[Dataset entries]

--------------------------------

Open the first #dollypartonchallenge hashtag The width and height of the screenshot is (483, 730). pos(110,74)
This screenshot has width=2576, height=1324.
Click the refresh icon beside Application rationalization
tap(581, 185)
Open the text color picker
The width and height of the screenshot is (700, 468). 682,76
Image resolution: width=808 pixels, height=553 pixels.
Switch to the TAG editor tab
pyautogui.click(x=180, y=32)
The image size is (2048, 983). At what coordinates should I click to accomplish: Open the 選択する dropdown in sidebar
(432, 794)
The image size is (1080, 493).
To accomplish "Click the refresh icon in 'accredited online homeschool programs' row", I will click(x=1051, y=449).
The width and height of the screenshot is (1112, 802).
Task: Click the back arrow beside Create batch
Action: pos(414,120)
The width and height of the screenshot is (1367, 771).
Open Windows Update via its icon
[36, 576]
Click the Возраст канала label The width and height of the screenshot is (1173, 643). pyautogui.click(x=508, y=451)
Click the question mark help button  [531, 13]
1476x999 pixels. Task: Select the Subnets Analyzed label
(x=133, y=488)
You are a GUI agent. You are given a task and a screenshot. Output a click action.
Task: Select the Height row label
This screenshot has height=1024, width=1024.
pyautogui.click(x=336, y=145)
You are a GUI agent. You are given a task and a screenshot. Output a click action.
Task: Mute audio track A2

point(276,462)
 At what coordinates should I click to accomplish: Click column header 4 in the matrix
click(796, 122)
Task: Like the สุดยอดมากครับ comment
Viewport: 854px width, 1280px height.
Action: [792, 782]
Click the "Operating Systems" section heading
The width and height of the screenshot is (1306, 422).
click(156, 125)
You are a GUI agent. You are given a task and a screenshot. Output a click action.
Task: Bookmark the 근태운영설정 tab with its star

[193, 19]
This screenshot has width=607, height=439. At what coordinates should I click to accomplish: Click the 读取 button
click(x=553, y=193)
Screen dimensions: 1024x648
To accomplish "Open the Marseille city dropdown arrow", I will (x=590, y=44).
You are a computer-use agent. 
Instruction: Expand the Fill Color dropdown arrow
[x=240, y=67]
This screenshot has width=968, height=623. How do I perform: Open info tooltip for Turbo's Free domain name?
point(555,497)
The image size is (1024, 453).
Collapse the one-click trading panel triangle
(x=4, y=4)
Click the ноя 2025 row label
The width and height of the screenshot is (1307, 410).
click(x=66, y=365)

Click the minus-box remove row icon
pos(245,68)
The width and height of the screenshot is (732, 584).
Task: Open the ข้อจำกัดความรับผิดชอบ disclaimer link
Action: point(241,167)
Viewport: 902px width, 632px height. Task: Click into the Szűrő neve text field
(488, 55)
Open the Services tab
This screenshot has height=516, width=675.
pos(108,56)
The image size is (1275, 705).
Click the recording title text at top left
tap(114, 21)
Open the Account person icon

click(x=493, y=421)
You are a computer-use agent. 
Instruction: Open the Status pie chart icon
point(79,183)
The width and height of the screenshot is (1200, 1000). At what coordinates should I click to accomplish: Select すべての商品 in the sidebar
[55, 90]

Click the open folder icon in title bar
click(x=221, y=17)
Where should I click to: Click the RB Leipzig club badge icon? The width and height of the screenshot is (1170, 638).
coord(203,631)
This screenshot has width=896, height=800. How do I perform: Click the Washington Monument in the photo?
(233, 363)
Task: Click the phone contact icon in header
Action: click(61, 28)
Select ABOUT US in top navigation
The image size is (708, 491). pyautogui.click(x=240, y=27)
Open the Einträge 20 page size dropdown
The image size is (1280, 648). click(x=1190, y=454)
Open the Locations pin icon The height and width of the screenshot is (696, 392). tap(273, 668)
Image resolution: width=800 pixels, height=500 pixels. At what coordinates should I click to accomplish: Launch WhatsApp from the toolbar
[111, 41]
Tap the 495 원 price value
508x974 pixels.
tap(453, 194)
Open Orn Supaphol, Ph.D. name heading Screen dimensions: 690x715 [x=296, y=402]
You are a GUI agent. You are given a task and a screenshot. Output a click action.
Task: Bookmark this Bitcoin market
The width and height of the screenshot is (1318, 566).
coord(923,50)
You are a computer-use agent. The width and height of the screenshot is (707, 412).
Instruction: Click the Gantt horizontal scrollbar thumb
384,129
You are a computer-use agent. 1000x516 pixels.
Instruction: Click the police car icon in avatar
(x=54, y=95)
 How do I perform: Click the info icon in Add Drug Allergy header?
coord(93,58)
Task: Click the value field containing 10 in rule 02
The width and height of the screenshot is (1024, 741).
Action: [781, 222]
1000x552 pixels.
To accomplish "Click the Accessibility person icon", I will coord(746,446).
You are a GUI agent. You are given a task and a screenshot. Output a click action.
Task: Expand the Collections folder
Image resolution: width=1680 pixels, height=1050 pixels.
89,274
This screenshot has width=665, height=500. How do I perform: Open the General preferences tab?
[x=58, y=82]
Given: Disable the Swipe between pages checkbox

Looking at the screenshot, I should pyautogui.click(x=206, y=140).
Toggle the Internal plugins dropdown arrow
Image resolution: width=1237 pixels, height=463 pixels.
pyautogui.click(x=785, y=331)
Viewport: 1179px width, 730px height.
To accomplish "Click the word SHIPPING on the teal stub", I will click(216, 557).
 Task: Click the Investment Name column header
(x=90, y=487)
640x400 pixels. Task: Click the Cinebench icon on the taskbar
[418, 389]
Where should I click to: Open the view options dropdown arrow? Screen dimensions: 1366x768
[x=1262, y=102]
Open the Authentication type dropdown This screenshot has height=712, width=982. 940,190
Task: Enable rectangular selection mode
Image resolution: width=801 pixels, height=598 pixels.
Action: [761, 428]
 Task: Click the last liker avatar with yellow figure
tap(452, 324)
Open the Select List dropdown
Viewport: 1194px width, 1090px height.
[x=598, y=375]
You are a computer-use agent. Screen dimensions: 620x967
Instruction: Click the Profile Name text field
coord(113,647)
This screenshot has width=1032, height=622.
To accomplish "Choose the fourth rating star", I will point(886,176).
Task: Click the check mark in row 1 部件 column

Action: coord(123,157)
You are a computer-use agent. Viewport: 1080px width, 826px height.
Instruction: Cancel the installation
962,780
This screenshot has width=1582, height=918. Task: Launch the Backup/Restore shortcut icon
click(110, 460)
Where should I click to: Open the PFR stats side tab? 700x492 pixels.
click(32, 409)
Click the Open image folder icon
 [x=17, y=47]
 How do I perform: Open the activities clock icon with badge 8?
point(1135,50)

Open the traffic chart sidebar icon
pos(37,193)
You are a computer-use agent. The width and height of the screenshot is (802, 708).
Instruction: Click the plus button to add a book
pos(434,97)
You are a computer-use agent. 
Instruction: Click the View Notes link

--------------------------------

Above are some records; copy exactly the lines from the one with "Image resolution: width=808" through the one with "Click the question", both included, and no others.

■ **RESPONSE TO THIS TASK**
Image resolution: width=808 pixels, height=553 pixels.
Switch to the TAG editor tab
pyautogui.click(x=180, y=32)
The image size is (2048, 983). At what coordinates should I click to accomplish: Open the 選択する dropdown in sidebar
(432, 794)
The image size is (1080, 493).
To accomplish "Click the refresh icon in 'accredited online homeschool programs' row", I will click(x=1051, y=449).
The width and height of the screenshot is (1112, 802).
Task: Click the back arrow beside Create batch
Action: pos(414,120)
The width and height of the screenshot is (1367, 771).
Open Windows Update via its icon
[36, 576]
Click the Возраст канала label The width and height of the screenshot is (1173, 643). pyautogui.click(x=508, y=451)
Click the question mark help button  [531, 13]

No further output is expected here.